Il Fallait que je Vous le Dise est le témoignage d’un médecin et d’une patiente qui se sont rencontrés pour avoir tous deux vécu des avortements, chacun à sa manière.
L’IVG ou avortement est un droit en France, mais qui reste menacé. Dans de nombreux pays, il est dur, dangereux voire impossible d’y accéder, comme le racontait Esther lorsqu’elle est partie en reportage autour du monde.
Avorter, ça se passe comment, concrètement ?
Mais mettons que je doive y avoir accès, comment ça se passe, concrètement ?
Je ne parle pas que des démarches et du processus médical en lui-même. J’ai lu des bouquins, je suis vaguement renseignée ; au moins je sais où trouver les informations dont je pourrais avoir besoin.
Ce que j’ignore, c’est comment je pourrais me sentir, les émotions qui me traverseraient.
Ce dont je doute, c’est de ma capacité à accompagner une amie, une sœur, une collègue qui vivrait une IVG, et d’être en mesure d’imaginer ce qu’elle peut ressentir ; tout du moins de la comprendre.
D’abord parce que c’est évident : impossible de se projeter avec précision et d’anticiper des ressentis provoqués par une situation et un contexte jamais rencontrés.
Mais également parce que j’ai la sensation que nous manquons cruellement de témoignages qui parleraient de l’IVG « de l’intérieur ».
De comment on le ressent, qu’est-ce que ça fait lorsqu’on aspire notre utérus, qu’est-ce que ça fait de le faire et de procéder à une IVG en tant que médecin.
Que ressent-on lors d’un avortement ?
C’est de ce genre de contenus, de détails pratiques, dont j’ai peur de manquer cruellement si un jour je choisis d’avorter.
Oui, j’aurai certainement besoin de savoir comment m’habiller pour un avortement, parce que je n’ai pas envie de, en plus d’avoir à gérer une situation peut-être complexe, me sentir inconfortable et me foutre du sang partout.
C’est l’un de ces manques que vient combler à sa manière la BD d’Aude Mermilliod, Il Fallait que je Vous le Dise.
Il Fallait que je Vous le Dise, la BD d’Aude Mermilliod sur l’avortement
Aude Mermilliod a vécu un avortement. Elle a décidé d’écrire, pour raconter ce qu’elle a ressenti, les doutes qui l’ont traversée, la réalité physique de son expérience.
Puis elle a rencontré Martin Winckler, médecin généraliste, défenseur des droits des femmes, qui lui aussi témoigne à son tour dans sa BD.
Il y apporte un autre regard : celui d’un médecin qui a appris à pratiquer les IVG, qui a vu des femmes souffrir sous ses instruments, et construit sa pratique pour les soulager au maximum.

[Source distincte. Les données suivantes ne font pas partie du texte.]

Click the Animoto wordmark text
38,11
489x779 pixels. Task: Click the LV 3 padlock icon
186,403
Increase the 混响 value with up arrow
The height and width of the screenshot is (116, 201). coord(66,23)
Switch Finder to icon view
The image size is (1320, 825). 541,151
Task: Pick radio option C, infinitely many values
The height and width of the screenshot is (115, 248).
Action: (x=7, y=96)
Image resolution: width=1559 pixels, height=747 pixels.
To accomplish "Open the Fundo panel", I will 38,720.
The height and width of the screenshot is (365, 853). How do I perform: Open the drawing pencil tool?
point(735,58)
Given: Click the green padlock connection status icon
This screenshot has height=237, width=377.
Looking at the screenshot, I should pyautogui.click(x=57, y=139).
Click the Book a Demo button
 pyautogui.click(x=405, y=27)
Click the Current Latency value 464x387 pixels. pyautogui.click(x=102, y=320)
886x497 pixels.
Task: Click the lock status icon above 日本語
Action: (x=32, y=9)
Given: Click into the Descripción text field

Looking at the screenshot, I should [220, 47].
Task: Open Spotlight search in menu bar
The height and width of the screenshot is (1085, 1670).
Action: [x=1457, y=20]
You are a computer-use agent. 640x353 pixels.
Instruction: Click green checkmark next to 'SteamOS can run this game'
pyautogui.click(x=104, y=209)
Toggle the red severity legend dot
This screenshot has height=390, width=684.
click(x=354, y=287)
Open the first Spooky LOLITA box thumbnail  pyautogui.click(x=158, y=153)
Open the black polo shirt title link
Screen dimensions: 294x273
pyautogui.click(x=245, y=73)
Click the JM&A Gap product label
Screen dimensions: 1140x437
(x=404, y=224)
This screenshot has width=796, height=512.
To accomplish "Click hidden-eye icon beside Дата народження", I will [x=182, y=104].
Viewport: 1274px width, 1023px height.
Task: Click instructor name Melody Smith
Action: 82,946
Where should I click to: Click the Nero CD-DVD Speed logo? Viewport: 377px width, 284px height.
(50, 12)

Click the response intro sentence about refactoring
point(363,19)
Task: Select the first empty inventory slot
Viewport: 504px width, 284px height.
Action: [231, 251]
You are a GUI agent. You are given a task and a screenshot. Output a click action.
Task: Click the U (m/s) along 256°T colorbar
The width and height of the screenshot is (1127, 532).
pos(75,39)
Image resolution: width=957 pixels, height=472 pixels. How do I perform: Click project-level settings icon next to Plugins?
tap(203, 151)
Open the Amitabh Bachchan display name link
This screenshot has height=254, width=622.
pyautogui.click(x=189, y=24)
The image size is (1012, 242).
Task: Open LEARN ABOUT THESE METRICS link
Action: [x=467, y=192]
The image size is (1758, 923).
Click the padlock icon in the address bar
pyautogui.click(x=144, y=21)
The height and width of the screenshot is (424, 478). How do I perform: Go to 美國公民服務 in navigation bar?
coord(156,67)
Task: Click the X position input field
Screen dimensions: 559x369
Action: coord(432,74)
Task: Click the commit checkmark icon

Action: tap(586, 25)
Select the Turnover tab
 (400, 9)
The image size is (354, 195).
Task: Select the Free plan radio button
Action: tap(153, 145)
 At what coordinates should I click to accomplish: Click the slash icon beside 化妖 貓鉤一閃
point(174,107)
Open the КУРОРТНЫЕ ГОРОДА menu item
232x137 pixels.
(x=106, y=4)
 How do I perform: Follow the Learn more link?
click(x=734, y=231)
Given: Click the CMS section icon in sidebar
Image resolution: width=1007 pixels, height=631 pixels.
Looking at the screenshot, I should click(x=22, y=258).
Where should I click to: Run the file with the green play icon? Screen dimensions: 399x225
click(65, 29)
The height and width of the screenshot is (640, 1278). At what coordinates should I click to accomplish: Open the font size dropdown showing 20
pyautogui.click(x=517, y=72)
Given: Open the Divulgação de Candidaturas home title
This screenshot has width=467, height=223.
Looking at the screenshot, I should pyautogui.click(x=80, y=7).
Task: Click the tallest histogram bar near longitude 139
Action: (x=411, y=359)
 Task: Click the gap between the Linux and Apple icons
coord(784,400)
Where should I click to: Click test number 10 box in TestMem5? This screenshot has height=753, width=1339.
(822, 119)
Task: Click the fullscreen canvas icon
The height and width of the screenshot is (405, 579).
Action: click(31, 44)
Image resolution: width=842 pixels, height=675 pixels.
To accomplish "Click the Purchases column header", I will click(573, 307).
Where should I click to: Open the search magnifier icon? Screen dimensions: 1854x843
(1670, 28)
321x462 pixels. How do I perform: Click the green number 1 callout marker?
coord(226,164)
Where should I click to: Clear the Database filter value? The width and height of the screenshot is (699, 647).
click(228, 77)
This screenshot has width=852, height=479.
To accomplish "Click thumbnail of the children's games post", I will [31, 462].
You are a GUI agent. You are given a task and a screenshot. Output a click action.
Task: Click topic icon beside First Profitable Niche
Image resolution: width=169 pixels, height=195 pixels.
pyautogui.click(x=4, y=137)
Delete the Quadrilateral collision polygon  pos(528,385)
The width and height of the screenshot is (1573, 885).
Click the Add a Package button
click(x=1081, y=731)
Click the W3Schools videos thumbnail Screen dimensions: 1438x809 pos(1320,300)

Les deux vécus, complémentaires, autour d’une même expérience aux mille facettes, dressent un tableau de ce à quoi peut ressembler un avortement. L’histoire est banale et crue, le trait parfois heurtant et doux à la fois.
J’ai eu le sentiment d’apprendre beaucoup en lisant cette BD, même alors que j’ai lu plusieurs ouvrages et parcouru des témoignages de médecins (principalement Martin Winckler, soyons honnêtes) comme de patientes.
Une BD sur l’avortement, du témoignage de la patiente à celui du médecin
Je suis heureuse qu’un tel contenu puisse exister, et j’aimerais qu’il permette aux femmes comme aux autres de se projeter, pour appréhender l’IVG à travers tout un tas de visions.
Peut-être que ce serait un début pour abolir l’expression « avortement de confort » qui me hérisse le poil autant qu’elle ne renvoie à rien de ce que je pourrais imaginer.
La BD d’Aude Mermilliod, et avec Martin Winckler, paraît ce 8 mai 2019 aux éditions Casterman. Tu peux d’ors et déjà la commander, et découvrir cette histoire touchante et brute, mais pas déprimante, loin de là.